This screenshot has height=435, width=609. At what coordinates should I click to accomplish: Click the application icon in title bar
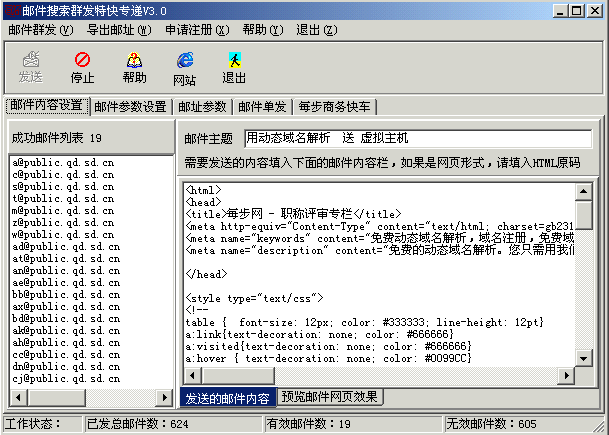pyautogui.click(x=12, y=10)
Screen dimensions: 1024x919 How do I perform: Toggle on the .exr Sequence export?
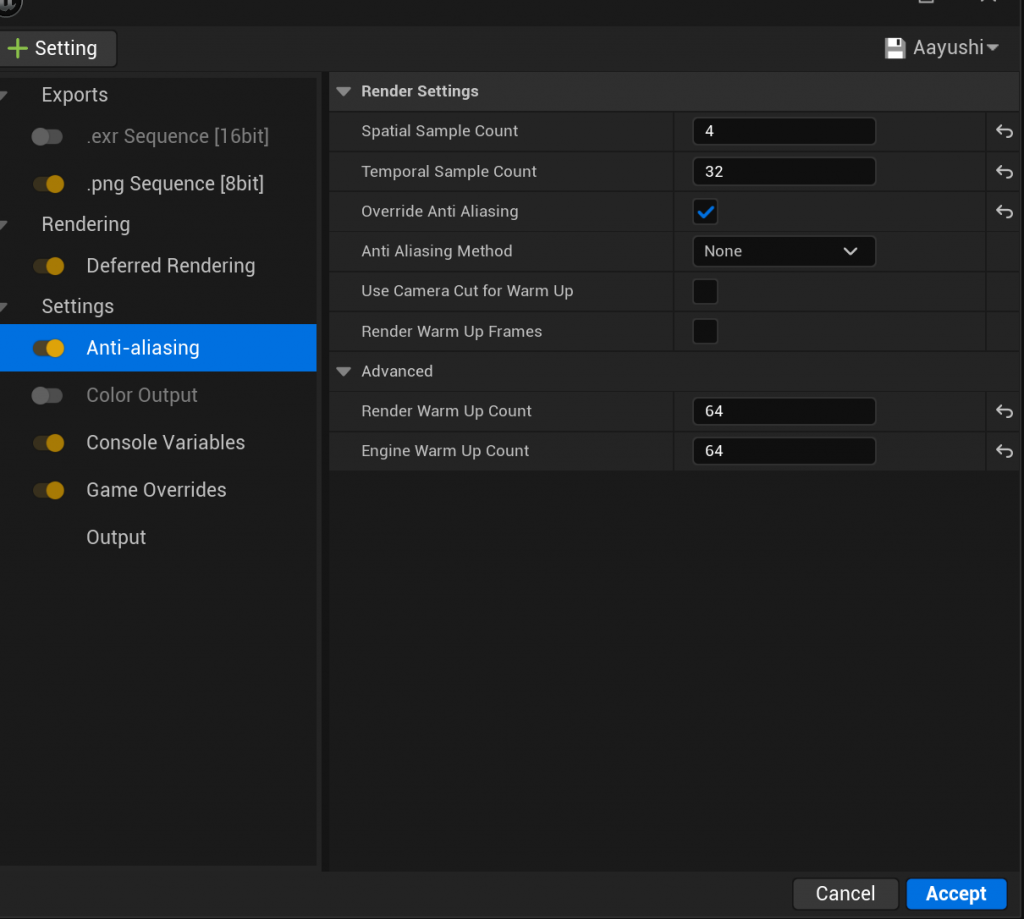coord(47,137)
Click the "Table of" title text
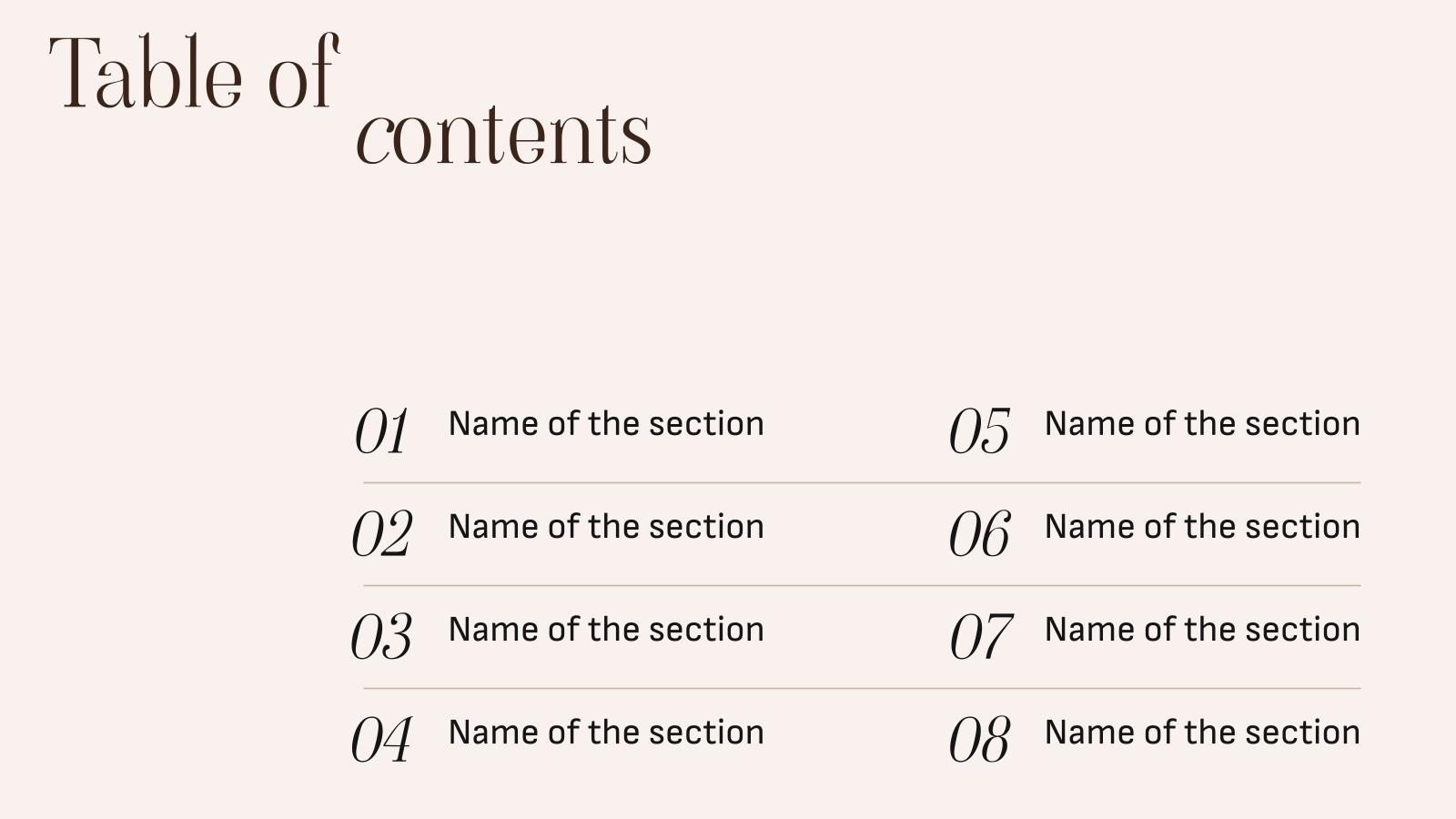This screenshot has height=819, width=1456. tap(194, 74)

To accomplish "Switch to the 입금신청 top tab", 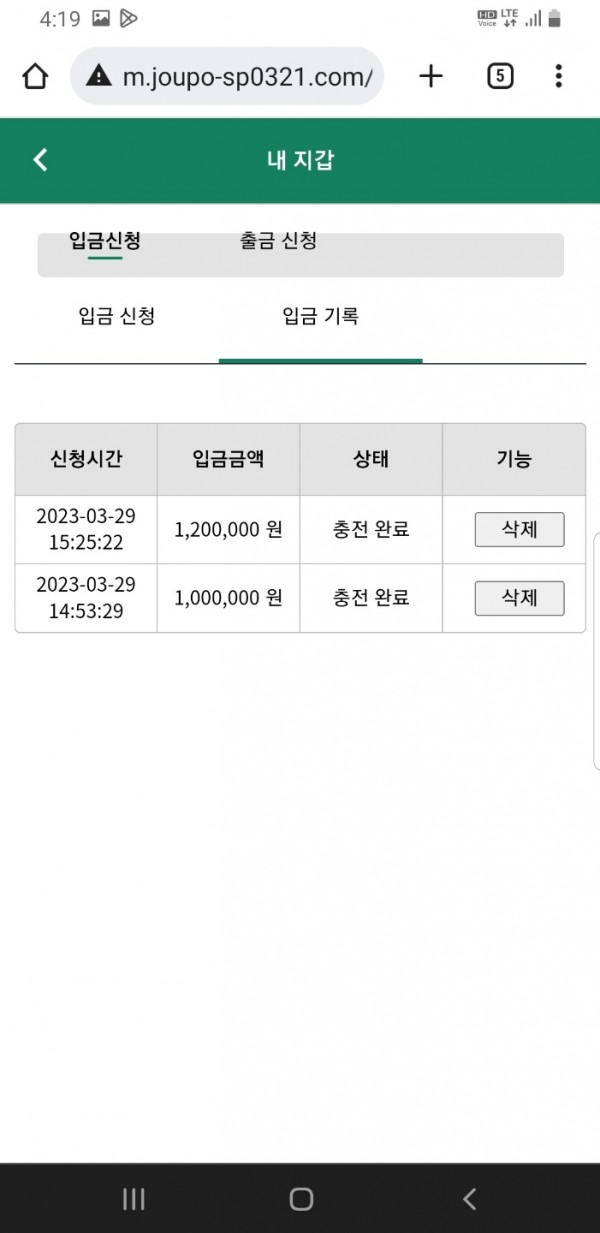I will [x=104, y=241].
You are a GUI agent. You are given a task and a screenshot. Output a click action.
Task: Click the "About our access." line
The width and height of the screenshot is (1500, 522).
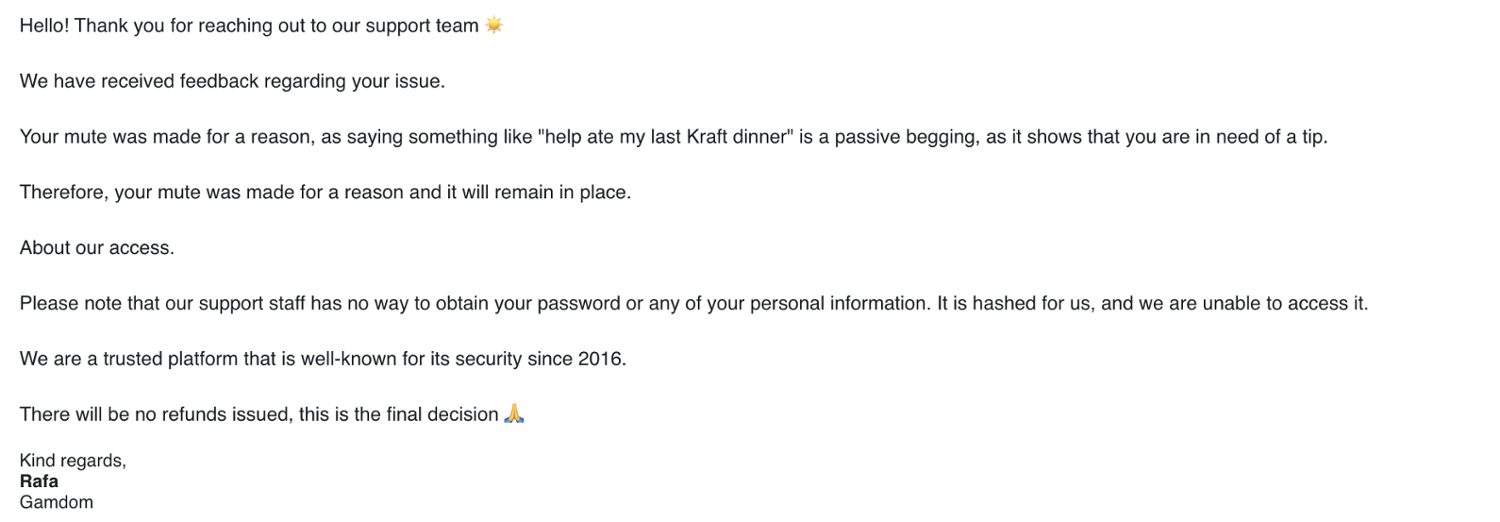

### Given request
Rewrite the stretch from the start of the lines through the line containing "coord(47,137)", replacing "Toggle" with "Switch" and leaving everything else unchanged. Leave out the pictures.

### Task answer
This screenshot has height=435, width=609. At what coordinates should I click to accomplish: Click the application icon in title bar
pyautogui.click(x=12, y=10)
Screen dimensions: 1024x919 How do I perform: Switch on the .exr Sequence export?
coord(47,137)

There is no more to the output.